Source says soldier suspect in Afghan killings flown to Kuwait
KABUL, Afghanistan (AP)
The American soldier accused of shooting 16 Afghan villagers in a pre-dawn killing spree was flown out of Afghanistan on Wednesday to Kuwait, even as many Afghans called for him to face justice in their country.
Afghan government officials did not immediately respond to calls for comment on the late-night announcement. The U.S. military said the transfer did not preclude the possibility of trying the case in Afghanistan, and Defense Secretary Leon Panetta has said the soldier could receive capital punishment if convicted.
The soldier was held by the U.S. military in Kandahar until Wednesday evening, when he was flown out of Afghanistan to Kuwait, said a U.S. official who spoke on condition of anonymity because of the sensitivity of the matter.

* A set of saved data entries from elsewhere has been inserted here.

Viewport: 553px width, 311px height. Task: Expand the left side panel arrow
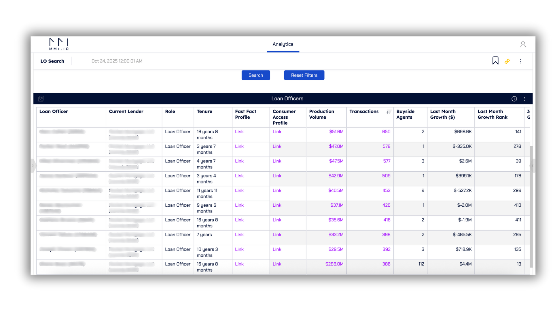coord(33,166)
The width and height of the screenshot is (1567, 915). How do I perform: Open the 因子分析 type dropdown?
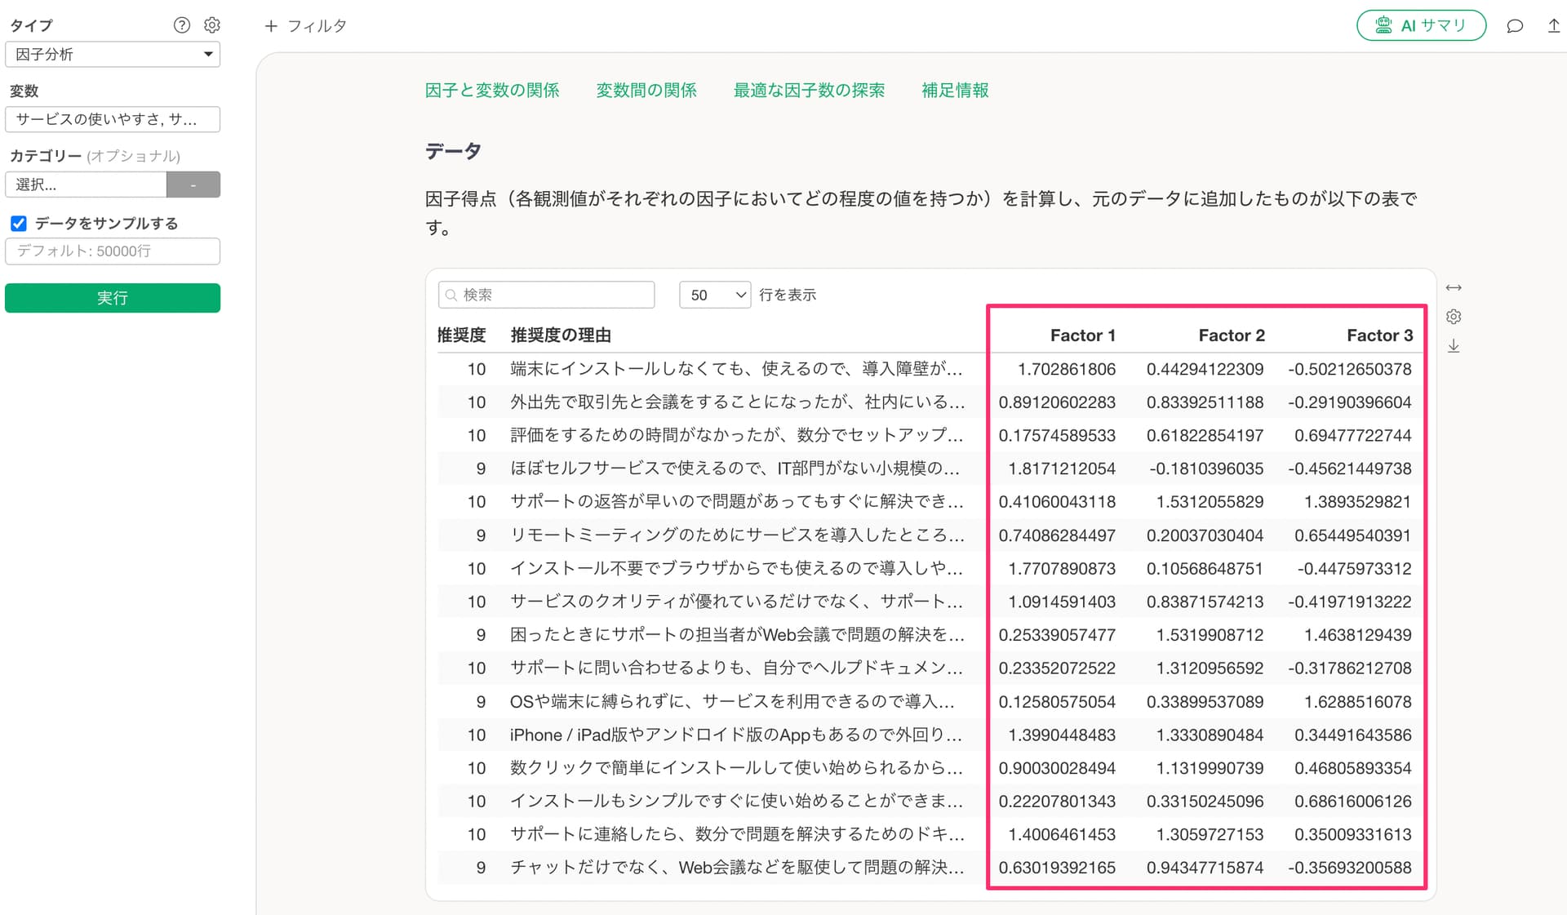pyautogui.click(x=113, y=55)
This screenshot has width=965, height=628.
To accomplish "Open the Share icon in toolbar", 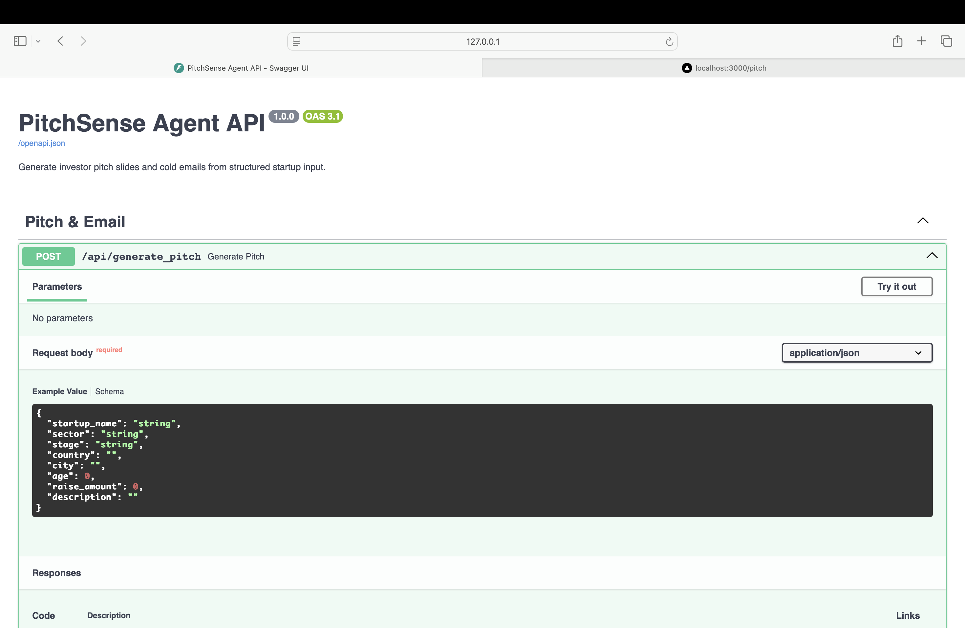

Many fear a misstep by the U.S. military in handling the case could ignite a firestorm in Afghanistan that would shatter already tense relations between the two countries. The alliance appeared near the breaking point last month when the burning of Qurans in a garbage pit at a U.S. base sparked protests and retaliatory attacks that killed more than 30 people, including six U.S. soldiers.
In recent days the two nations made headway toward an agreement governing a long-term American presence here, but the massacre in Kandahar province on Sunday has called all such negotiations into question.
Afghan lawmakers have demanded that the soldier be publicly tried in Afghanistan to show that he was being brought to justice, calling on President Hamid Karzai to suspend all talks with the U.S. until that happens.
The U.S. staff sergeant, who has not been named or charged, allegedly slipped out of his small base in southern Afghanistan before dawn, crept into three houses and shot men, women and children at close range then burned some of the bodies. By sunrise, there were 16 corpses.
The suspect was taken into custory shortly afterwards and at some point taken to Kandahar.
"We do not have appropriate detention facilities in Afghanistan," Navy Capt. John Kirby, a Pentagon spokesman, said Wednesday. He said that meant a facility for a U.S. service member "in this kind of case."
The U.S. military has detention facilities in Kuwait that have been used for other troops.